(Dataset entries)
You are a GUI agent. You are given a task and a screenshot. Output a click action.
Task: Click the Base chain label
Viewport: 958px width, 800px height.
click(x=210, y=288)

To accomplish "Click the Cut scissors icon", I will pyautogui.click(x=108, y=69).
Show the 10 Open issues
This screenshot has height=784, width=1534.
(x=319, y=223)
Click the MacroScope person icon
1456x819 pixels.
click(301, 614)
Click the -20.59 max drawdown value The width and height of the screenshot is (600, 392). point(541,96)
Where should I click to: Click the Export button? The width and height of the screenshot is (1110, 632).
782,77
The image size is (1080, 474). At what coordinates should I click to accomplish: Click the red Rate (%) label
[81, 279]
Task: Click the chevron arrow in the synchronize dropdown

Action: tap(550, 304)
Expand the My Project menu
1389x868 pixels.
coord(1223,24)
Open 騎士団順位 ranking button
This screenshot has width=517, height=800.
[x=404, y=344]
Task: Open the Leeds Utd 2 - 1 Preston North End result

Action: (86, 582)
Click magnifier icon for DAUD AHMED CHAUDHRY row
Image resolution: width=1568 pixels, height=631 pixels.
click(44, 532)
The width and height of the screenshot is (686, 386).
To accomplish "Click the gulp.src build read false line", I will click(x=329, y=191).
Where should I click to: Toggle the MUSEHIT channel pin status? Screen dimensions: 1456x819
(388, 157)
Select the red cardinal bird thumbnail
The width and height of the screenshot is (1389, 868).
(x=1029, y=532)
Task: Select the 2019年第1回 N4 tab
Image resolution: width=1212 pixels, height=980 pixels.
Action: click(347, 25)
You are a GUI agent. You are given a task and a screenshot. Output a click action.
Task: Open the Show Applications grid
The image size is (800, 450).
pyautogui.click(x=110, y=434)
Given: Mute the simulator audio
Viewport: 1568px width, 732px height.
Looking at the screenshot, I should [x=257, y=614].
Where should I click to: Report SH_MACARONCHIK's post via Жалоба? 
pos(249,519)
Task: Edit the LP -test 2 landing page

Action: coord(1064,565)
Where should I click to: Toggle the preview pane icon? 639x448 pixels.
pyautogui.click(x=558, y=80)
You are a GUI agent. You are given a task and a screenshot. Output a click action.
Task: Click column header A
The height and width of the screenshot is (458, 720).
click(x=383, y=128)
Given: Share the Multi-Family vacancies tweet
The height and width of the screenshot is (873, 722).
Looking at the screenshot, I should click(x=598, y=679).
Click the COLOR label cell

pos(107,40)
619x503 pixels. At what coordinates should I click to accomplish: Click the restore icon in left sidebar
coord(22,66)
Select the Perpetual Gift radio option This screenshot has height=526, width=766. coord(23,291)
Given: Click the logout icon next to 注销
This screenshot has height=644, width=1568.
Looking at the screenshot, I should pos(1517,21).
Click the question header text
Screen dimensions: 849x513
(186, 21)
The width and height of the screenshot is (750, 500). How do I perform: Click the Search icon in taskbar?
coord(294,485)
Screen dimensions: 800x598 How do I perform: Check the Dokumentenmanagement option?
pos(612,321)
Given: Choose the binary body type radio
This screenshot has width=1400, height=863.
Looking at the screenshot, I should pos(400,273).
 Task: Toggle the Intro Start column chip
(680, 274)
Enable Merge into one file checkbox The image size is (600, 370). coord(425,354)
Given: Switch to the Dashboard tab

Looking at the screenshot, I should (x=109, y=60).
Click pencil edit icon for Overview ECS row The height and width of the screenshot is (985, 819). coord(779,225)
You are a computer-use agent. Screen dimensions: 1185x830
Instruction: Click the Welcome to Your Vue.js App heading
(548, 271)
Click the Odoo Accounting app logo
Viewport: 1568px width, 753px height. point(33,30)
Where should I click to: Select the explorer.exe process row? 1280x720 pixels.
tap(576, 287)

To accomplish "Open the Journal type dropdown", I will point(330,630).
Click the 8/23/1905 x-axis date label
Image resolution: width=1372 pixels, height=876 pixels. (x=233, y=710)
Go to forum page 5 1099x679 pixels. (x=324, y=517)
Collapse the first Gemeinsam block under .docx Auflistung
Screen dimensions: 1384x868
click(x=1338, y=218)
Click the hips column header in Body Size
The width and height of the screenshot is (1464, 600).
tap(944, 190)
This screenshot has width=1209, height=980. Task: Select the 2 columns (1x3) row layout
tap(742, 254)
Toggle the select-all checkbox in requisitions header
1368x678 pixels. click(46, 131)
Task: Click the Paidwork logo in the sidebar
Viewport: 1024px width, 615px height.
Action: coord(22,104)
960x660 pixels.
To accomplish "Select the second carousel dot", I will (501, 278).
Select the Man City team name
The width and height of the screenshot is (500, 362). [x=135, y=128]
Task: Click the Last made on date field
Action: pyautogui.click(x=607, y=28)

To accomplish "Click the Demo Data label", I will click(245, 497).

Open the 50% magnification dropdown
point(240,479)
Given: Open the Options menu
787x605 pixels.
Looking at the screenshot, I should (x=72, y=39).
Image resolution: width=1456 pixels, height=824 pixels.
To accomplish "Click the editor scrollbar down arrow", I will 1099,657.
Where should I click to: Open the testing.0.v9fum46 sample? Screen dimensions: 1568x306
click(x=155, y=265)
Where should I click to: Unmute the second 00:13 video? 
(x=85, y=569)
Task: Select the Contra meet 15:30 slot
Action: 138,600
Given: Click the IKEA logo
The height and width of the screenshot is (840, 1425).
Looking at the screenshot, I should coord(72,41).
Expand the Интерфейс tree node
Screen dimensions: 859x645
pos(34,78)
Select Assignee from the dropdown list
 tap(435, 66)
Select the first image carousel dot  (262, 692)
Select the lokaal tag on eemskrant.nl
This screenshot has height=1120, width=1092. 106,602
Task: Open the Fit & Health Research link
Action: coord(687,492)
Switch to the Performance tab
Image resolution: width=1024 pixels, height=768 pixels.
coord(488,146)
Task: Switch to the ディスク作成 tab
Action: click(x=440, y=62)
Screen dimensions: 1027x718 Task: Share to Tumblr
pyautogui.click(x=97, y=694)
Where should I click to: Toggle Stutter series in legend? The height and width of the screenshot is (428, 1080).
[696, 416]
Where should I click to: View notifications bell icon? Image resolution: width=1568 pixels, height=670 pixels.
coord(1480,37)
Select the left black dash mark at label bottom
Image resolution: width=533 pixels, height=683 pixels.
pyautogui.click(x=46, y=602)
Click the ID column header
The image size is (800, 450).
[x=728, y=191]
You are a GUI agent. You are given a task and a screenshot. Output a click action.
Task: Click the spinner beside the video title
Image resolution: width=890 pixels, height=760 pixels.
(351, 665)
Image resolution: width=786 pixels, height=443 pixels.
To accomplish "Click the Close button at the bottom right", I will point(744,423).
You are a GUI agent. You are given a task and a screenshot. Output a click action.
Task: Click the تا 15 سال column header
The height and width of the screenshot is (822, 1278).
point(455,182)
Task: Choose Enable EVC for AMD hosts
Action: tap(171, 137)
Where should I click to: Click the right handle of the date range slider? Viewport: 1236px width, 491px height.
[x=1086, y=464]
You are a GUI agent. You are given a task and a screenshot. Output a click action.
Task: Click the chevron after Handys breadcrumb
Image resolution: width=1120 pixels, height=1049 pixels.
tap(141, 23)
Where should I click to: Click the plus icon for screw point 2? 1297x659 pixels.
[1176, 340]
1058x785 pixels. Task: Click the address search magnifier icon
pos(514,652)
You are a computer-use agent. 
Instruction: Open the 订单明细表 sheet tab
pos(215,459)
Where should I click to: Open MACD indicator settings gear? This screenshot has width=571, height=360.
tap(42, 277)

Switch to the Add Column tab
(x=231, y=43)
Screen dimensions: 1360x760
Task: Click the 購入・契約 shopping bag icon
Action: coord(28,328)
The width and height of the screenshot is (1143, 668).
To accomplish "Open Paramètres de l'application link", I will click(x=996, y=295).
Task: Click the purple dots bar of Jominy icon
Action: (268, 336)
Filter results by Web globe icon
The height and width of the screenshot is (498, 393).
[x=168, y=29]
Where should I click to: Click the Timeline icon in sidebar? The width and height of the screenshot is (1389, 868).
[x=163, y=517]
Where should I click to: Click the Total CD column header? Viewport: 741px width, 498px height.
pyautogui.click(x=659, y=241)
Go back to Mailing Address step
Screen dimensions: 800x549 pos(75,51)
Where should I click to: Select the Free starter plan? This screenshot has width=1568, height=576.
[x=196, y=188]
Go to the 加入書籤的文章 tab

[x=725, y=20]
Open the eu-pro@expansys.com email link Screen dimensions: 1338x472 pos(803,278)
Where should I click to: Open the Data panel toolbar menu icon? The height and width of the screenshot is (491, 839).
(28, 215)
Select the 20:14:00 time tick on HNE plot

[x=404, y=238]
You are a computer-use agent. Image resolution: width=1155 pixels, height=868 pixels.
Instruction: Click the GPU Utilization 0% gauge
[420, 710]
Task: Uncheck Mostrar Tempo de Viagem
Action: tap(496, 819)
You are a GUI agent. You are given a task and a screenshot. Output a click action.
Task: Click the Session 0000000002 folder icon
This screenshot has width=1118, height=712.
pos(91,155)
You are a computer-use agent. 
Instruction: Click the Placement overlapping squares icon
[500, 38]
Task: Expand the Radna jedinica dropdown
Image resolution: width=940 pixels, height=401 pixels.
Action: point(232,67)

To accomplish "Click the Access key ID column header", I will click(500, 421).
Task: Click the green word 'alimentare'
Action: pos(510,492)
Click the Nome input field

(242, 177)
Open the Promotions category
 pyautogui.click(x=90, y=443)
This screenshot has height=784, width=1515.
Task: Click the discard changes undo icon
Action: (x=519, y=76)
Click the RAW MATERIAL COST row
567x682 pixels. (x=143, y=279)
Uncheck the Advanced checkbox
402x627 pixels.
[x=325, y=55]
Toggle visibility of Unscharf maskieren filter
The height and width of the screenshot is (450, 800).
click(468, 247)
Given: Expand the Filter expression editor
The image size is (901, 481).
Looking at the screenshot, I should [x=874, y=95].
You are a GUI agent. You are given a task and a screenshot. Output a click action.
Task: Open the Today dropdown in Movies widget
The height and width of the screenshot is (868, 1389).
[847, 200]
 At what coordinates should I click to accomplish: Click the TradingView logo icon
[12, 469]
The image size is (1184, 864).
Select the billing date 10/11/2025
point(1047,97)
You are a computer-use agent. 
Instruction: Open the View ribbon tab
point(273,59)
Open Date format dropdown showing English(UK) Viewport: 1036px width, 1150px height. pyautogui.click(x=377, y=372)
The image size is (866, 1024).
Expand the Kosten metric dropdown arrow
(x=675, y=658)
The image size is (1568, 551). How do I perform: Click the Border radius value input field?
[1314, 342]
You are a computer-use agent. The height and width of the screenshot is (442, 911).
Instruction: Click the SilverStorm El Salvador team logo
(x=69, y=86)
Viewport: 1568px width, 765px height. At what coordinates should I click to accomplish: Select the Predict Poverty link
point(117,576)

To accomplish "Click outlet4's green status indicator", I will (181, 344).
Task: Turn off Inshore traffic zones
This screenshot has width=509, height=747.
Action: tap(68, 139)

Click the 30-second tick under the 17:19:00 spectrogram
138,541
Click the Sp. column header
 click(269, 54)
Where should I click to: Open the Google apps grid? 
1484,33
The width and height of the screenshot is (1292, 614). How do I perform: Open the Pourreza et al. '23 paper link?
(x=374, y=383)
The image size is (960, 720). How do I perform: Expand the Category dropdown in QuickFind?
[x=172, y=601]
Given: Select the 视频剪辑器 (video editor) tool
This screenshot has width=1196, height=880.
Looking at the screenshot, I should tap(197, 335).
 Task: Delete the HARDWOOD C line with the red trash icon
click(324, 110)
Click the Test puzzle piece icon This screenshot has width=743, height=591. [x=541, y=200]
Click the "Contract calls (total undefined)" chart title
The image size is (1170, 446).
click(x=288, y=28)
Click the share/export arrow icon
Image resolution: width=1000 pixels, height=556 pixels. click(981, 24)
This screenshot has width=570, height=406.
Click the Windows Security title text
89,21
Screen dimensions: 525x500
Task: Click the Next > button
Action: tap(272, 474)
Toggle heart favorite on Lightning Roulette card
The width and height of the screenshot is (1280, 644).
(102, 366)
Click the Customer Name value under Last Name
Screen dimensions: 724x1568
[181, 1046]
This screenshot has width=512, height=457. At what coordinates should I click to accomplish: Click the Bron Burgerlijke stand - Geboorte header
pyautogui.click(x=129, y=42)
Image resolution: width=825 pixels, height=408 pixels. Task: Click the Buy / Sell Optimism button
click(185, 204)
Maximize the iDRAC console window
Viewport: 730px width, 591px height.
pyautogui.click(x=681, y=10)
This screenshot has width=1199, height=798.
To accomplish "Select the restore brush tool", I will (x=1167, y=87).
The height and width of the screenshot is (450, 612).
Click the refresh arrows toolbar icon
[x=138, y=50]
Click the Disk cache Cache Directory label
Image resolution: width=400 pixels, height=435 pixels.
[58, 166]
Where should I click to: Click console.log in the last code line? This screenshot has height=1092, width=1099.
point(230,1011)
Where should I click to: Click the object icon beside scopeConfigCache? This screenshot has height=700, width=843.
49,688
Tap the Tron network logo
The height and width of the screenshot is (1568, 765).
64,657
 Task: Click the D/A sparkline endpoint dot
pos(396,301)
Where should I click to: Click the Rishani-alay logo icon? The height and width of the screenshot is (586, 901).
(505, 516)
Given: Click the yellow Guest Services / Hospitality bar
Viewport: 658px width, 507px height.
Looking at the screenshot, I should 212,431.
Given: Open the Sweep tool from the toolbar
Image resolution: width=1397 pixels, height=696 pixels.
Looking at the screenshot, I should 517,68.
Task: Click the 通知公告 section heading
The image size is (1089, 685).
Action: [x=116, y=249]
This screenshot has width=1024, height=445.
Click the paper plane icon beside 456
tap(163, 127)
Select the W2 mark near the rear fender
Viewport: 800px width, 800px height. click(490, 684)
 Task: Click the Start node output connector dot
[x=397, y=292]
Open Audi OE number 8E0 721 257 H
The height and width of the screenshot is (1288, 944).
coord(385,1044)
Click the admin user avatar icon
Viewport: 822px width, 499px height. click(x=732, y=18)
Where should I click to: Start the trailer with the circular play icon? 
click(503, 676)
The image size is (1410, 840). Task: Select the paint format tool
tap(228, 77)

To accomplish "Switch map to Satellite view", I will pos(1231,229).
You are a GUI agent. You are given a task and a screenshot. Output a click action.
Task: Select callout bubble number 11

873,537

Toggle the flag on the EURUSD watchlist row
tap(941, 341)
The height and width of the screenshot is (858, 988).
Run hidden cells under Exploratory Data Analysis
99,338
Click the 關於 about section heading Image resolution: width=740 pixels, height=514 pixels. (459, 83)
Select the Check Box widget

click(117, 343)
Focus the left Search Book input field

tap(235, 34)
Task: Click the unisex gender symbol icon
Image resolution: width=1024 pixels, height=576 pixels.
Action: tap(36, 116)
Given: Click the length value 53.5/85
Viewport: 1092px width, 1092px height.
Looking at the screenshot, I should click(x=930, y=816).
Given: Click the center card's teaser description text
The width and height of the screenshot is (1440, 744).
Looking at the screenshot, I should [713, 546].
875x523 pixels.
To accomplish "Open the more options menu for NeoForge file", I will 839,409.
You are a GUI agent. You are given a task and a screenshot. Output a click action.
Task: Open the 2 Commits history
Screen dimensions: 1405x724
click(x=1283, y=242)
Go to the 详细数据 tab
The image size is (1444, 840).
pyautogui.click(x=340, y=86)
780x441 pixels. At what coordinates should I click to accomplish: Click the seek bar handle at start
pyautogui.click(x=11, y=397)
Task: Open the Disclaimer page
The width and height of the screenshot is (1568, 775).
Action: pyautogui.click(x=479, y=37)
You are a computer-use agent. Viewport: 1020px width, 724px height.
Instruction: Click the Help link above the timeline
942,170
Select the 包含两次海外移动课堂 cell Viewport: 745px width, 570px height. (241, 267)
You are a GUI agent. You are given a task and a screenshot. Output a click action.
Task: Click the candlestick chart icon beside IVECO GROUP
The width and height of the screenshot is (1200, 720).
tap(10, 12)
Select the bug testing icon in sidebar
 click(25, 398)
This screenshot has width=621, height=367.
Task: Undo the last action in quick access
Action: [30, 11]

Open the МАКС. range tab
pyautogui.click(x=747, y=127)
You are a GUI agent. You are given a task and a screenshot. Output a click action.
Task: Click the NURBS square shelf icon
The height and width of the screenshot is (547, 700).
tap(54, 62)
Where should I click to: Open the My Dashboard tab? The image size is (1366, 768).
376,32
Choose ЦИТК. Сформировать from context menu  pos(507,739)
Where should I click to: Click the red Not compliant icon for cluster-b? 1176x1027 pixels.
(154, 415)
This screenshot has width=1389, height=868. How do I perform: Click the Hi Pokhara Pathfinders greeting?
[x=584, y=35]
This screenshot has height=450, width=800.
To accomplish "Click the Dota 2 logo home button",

— Action item —
Within the data above, filter for lines containing the word "section" and copy each one.

— Final answer —
Task: Click the 通知公告 section heading
Click the 關於 about section heading Image resolution: width=740 pixels, height=514 pixels. (459, 83)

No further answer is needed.